**YOUR TASK**
In the records below, pick out all lines containing the word "telefonní".

BEGIN INPUT MATERIAL

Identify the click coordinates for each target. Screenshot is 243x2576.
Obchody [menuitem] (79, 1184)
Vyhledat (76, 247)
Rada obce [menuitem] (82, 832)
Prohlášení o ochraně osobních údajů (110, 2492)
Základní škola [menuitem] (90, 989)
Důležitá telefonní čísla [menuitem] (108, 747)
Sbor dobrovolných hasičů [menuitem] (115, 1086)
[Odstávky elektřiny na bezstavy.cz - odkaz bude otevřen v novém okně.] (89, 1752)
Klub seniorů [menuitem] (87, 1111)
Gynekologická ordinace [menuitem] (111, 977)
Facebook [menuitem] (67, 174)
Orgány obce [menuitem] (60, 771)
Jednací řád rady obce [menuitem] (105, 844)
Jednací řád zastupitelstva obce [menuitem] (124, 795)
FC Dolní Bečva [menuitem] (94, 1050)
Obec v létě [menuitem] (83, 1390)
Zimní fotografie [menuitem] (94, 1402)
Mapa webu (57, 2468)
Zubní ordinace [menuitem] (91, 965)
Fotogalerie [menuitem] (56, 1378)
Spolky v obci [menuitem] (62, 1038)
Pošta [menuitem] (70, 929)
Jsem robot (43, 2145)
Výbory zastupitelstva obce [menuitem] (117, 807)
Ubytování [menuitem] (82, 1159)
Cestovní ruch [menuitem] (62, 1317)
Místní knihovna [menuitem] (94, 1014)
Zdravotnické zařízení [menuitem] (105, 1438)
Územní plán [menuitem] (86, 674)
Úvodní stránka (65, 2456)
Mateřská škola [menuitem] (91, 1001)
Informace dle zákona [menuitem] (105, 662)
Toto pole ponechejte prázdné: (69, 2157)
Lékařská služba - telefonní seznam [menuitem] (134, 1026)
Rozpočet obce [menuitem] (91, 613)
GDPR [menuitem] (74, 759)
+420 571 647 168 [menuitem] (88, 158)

END INPUT MATERIAL

**REPLY**
Důležitá telefonní čísla [menuitem] (108, 747)
Lékařská služba - telefonní seznam [menuitem] (134, 1026)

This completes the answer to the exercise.